日本で取材の仕事をしていた時に「もっとたくさんの人に見てもらいたい」という現場の声をよく聞いていたことが、スポーツマネジメントについてもっと勉強しようと思った直接のきっかけでした。自分の書いた原稿が話題を呼んで、報道陣が増えたり、観客動員に貢献できたことはすごくうれしかったですしね。

その時に重要になってくるのが、マーケティング。定義は諸説ありますが「顧客が真に求める商品やサービスを作り、その情報を届け、顧客がその商品を効果的に得られるようにする活動」となります。
さて、マーケティングを少しかじったことがある人なら、「4つのP」というのは基本として知っているかと思います。
それが、サービス業の場合は「7つのP」になるという説を打ち立てたのが、1981年にBoomsとBitnerという2人の学者の共同研究でした。
先日のクラスでは、この「7つのP」をスポーツビジネスに当てはめて考えるとどうなるのか、ということを勉強しました。

(1)Product
試合の中身、応援、イベント、感動など無形のものもあれば、グッズや飲食物、スタジアムなど有形のものもあります。スポーツの現場に行ってお客さんが得られるものの束というようなイメージです。

(2)Price
値段は多くを語ります。チケットの値段の調整というのは収入に直結する最大のテーマでしょう。割引などもよくありますね。グッズ代や飲食物代、駐車場代などのほか、意外と忘れられているのが、手数料や税金です。

(3)Place
商品が流通する場所のことです。Channelとも言います。チケットで言うと、球場窓口、インターネット(携帯)、チケットセンター、郵送、電話などコンタクトする方法はいろいろあります。それぞれの方法に強みと弱みがあり、どういう人を狙って、どれに力を入れるのかの戦略を立てます。

(4)Promotion
いかにして人をひきつけるかの作戦のことです。シーズンチケット、曜日ごとの割引やプレゼント、場内アナウンス、花火を打ち上げる、限定グッズ、学校訪問、託児所や授乳室の設置、最近ではソーシャルメディアでの交流なんていうのもあります。

ここまでが「4つのP」です。

 

(5)People
人の印象です。スタジアムのスタッフや売り子さんから受ける印象って、また行こうか、もっと買おうかを大きく左右しますよね。
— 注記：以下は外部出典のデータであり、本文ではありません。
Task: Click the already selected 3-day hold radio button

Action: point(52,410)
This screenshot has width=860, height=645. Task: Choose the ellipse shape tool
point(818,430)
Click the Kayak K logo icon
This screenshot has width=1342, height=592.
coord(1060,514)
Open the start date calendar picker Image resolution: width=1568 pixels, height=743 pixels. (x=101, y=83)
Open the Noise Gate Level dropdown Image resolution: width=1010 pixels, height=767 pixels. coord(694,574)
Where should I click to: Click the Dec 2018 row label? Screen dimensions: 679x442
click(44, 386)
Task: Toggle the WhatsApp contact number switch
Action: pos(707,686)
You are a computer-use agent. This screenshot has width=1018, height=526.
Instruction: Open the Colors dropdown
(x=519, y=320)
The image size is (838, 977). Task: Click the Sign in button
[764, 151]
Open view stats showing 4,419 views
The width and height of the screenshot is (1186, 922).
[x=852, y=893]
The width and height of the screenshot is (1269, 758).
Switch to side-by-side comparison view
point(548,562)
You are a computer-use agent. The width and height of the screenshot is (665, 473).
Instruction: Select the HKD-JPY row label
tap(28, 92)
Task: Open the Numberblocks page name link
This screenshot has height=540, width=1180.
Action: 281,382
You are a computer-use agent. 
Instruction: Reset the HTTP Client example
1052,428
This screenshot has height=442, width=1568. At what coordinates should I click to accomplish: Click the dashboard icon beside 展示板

他のお客さんの雰囲気というのもありえます。例えば酔っ払った客のやじがひどかったなんていうことになると…。マスコットキャラクターもここに入ります。クラスではなかなかこの例が出てこなかったのですが、選手や監督の印象というのが客の意思決定に一番影響するだろうと教授が付け加えました。

(6)Physical Evidence
モノから得る印象とでも訳しましょうか。試合の中身とは別に、スタジアムの印象というのは大きいです(ブログにも書きましたが、先月行ったシカゴのリグレーフィールドなどは典型)。風が吹き抜けて寒いとか、直射日光があって見にくいとか。席の見やすさやシートの感触、スコアボードが分かりやすいか。そして、意外と大事なのはトイレです。

(7)Process
スムーズに事が運ぶのかという点です。チケット購入の方法、交通アクセス、シャトルバスの混み具合、地図や場内表示のわかりやすさ、待たされる時間など。

 

自分が行ってみたスポーツイベントで考えてみたり、スポーツ用品を買いに行った時なんかにこの「7つのP」を思い浮かべると、売り手のいろいろな頑張りが見えてくるかと思います。スポーツ団体にいる人などは、このフレームワークを使って、分けて考えると克服すべき点がわかりやすいと思います。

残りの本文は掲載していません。